Максимилиан Андреевич Поплавский, не слишком расстроенный гибелью своего дяди Берлиоза, прибыл в Москву предъявить права на освободившуюся жилплощадь, но получил форменный отлуп от Азазелло:
– Возвращайся немедленно в Киев… сиди там тише воды, ниже травы и ни о каких квартирах в Москве не мечтай, ясно?
Засим «экономист-плановик, проживающий в Киеве на бывшей Институтской улице» получил страшный удар жареной курицей по шее, мигом все понял и отбыл на место непосредственного проживания.
Андрей Фокич Соков, буфетчик в Варьете, заявился в квартиру №50 ради восстановления попранной справедливости в виде ста девяти рублей, превратившихся в «резаную бумагу» после представления. Ведь он – человек бедный, а «двести сорок девять тысяч рублей в пяти сберкассах… и… двести золотых десяток», разумеется, «не сумма». Сколотил свое несерьезное, по меркам Воланда, состояние Андрей Фокич, видимо, продавая зрителям Варьете «осетрину второй свежести» и «брынзу зеленого цвета» и понуждая «неопрятную девушку» в своем буфете подливать «из ведра в… громадный самовар сырую воду». Буфетчик Соков непременно скончается «от рака печени в клинике Первого МГУ, в четвертой палате» и тем самым в точности подтвердит диагноз Воланда:
– Что-то… недоброе таится в мужчинах, избегающих вина, игр, общества прелестных женщин, застольной беседы. Такие люди или тяжко больны, или втайне ненавидят окружающих.
С другой стороны, «среди лиц, садившихся» с князем тьмы «за пиршественный стол, попадались иногда удивительные подлецы!». И это абсолютная правда: кого-кого, а подлецов в романе Булгакова хватает.
Не имеющий фамилии Николай Иванович благодаря расшалившейся Наташе, горничной Маргариты, «провел… ночь на балу у сатаны, будучи привлечен туда в качестве перевозочного средства … (боров)», в подтверждение чего выправил себе соответствующий документ без числа, потому что, по словам кота Бегемота, «с числом бумага станет недействительной», ибо «уплочено».
Барон Майгель, «наушник и шпион», сам напросился в гости к Воланду «с целью подсмотреть и подслушать все, что можно» и поплатился за это, став сырьем для кровавой сатанинской мессы.
Алоизия Могарыча, донесшего на мастера, тоже не миновала карающая длань бесовского синклита, посетившего Москву. «Шипение разъяренной кошки послышалось в комнате, и Маргарита, завывая:
– Знай ведьму, знай! – вцепилась в лицо Алоизия Могарыча ногтями».
Алоизий понравился мастеру тем, что имел «сюрприз в своем ящике», но, видимо, сюрприз ябедника состоял в его исключительной приспособляемости к обстоятельствам жизни, ибо его не взяли даже черти, не говоря уже о людях.
Под стать этим и другим персонажам, обладающим хотя бы какими-то именами и фамилиями и не имеющим оснований считаться более-менее порядочными людьми, присутствует в романе и большая группа безымянных лиц, пришедших на представление в Варьете и не отличающихся особенной нравственностью.
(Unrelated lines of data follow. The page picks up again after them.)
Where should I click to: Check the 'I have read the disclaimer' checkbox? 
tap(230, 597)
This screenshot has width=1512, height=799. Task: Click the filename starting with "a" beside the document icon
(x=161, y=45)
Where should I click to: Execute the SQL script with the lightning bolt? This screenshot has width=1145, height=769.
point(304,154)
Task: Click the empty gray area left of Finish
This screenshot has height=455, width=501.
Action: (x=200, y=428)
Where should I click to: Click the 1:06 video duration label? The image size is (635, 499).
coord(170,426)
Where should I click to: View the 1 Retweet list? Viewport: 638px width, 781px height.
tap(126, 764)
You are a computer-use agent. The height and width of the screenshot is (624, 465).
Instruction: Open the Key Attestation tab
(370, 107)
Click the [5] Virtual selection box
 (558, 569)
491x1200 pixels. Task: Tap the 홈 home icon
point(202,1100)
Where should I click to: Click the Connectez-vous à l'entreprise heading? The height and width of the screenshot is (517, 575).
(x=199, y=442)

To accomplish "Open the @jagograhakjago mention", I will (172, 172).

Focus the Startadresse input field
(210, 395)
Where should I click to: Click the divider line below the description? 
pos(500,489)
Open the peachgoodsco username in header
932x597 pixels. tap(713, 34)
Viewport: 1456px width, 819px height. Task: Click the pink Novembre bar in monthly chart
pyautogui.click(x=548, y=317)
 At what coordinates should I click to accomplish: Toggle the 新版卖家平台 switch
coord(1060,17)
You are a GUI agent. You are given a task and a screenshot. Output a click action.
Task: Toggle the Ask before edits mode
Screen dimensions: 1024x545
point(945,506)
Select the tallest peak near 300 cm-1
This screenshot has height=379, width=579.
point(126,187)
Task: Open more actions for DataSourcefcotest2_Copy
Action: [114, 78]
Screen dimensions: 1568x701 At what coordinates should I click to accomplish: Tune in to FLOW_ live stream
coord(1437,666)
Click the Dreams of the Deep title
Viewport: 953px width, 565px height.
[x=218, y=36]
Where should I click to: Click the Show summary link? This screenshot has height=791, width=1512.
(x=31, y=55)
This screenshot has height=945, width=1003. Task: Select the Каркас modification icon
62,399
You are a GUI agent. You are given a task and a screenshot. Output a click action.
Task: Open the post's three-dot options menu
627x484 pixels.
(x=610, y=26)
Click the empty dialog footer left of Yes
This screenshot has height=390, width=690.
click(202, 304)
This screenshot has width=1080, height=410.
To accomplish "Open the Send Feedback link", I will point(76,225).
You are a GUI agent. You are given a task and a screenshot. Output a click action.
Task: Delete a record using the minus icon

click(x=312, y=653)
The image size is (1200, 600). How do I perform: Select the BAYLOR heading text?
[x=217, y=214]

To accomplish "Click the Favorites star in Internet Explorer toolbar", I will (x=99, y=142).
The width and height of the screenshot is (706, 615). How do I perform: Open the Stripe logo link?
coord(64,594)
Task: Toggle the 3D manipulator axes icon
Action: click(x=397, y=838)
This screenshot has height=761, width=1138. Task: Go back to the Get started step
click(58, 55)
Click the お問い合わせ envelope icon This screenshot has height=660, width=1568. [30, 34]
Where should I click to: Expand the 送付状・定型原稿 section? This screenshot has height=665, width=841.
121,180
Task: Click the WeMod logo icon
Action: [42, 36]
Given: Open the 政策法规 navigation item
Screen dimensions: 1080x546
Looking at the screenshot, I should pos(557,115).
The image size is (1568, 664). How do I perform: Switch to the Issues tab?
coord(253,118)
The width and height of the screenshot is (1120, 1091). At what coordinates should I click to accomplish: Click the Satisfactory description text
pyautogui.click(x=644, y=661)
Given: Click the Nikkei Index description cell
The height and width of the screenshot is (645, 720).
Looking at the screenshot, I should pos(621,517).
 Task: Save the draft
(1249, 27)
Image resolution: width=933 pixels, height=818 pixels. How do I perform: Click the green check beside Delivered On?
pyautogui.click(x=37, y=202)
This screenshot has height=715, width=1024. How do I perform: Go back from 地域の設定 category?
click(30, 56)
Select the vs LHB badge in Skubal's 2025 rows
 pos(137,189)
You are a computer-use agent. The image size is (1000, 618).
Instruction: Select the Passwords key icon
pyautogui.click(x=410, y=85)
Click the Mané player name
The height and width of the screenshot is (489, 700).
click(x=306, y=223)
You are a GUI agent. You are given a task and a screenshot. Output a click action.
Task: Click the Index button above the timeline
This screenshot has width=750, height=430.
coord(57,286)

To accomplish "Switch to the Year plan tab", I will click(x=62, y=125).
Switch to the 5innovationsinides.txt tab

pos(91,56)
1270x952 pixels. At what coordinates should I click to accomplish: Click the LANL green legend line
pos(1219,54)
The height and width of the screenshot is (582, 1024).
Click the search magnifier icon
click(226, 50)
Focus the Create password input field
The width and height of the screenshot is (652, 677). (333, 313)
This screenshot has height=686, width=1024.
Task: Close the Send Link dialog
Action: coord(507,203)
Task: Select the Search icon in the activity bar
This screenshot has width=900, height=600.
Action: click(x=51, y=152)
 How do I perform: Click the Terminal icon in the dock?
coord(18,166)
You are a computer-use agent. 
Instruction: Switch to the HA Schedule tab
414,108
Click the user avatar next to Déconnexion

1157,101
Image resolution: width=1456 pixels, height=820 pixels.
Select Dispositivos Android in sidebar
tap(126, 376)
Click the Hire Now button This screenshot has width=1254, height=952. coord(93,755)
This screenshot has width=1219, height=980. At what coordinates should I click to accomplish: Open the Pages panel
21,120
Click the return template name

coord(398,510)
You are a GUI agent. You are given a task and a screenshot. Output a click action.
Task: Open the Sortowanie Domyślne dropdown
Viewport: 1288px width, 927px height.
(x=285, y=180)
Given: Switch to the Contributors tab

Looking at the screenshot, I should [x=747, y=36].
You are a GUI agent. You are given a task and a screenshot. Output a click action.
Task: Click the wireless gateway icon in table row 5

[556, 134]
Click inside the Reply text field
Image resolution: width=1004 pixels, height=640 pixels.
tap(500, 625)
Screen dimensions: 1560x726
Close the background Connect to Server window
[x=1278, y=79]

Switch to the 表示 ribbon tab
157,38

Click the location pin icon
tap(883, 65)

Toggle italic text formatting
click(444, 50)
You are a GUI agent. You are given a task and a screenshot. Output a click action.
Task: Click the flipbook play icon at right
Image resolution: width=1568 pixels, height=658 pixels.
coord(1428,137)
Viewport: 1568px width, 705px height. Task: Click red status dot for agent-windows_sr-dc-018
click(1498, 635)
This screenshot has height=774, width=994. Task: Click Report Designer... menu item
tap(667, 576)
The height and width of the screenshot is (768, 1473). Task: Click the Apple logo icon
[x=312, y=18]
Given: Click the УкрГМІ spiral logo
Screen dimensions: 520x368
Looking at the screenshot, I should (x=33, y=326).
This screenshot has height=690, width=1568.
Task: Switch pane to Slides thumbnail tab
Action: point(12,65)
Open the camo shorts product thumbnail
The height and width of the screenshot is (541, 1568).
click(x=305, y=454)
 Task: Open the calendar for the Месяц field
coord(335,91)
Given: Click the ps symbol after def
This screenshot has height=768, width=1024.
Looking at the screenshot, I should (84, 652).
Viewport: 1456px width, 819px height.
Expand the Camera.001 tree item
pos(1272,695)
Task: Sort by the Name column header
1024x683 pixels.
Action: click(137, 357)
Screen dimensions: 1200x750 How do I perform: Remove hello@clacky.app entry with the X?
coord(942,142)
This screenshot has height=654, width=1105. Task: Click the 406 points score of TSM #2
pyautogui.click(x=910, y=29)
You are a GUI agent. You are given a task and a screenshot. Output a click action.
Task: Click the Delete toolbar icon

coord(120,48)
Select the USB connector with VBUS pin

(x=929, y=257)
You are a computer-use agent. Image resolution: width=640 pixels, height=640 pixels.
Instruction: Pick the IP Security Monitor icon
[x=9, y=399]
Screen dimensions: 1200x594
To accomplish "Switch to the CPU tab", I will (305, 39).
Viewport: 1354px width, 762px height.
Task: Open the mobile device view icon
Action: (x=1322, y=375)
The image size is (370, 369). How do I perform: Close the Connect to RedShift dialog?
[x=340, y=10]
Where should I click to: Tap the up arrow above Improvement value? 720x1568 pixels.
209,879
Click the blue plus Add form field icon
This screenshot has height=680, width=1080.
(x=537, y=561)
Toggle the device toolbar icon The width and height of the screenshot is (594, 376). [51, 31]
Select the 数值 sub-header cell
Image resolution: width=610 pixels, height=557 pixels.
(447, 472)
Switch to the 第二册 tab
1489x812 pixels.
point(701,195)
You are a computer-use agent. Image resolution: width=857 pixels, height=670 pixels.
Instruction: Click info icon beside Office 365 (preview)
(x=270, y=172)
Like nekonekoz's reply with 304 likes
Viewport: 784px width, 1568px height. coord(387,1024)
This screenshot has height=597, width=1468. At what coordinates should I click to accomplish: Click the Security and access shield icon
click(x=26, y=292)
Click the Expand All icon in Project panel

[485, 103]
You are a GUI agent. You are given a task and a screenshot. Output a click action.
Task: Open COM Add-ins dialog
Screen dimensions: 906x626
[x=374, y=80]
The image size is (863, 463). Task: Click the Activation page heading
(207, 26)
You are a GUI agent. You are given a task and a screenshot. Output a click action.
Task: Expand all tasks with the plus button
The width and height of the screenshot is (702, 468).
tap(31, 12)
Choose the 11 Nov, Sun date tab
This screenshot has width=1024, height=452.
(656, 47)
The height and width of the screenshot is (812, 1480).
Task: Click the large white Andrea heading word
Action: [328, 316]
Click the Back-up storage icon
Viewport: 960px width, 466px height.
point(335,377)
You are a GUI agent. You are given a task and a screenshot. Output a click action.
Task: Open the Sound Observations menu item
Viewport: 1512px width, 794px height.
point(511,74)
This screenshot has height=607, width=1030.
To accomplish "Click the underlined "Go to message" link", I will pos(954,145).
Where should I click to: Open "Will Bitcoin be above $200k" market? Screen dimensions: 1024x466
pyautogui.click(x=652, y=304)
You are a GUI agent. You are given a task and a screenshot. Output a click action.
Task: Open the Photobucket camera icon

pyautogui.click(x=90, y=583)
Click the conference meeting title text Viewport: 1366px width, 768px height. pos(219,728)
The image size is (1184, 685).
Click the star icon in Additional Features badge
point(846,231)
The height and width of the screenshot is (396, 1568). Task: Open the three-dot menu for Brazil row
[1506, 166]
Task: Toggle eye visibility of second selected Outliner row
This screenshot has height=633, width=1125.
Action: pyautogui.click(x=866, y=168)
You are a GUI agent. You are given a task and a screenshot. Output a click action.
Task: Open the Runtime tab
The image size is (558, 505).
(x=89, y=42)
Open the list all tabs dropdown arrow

Конечно, «квартирный вопрос… испортил их», поэтому, наверное, они жадны, глупы, ничтожны, подлы, думают только о хлебе насущном и добывают его, исключительно строя пакости друг другу.
– Неужели среди москвичей есть мошенники? – спрашивает Воланд буфетчика Сокова.
Да как же им не быть! Едва ли не каждый первый, если верить тексту романа.
Кое-кого, впрочем, Булгаков пощадил, надо полагать, из былой профессиональной солидарности. Это врачи – Александр Николаевич Стравинский и профессора Кузьмин и Буре. Правда, Кузьмину автор малость подкузьмил с «паскудным воробушком» и сестрой милосердия, имеющей рот совершенно «мужской, кривой, до ушей, с одним клыком», явно похожий на рот Азазелло, но, возможно, здесь речь идет о каком-то почти дружеском сведении старинных счетов между коллегами. Музыкальная фамилия психиатра Стравинского в данном случае подчеркивает его врачебный талант и недюжинный профессионализм.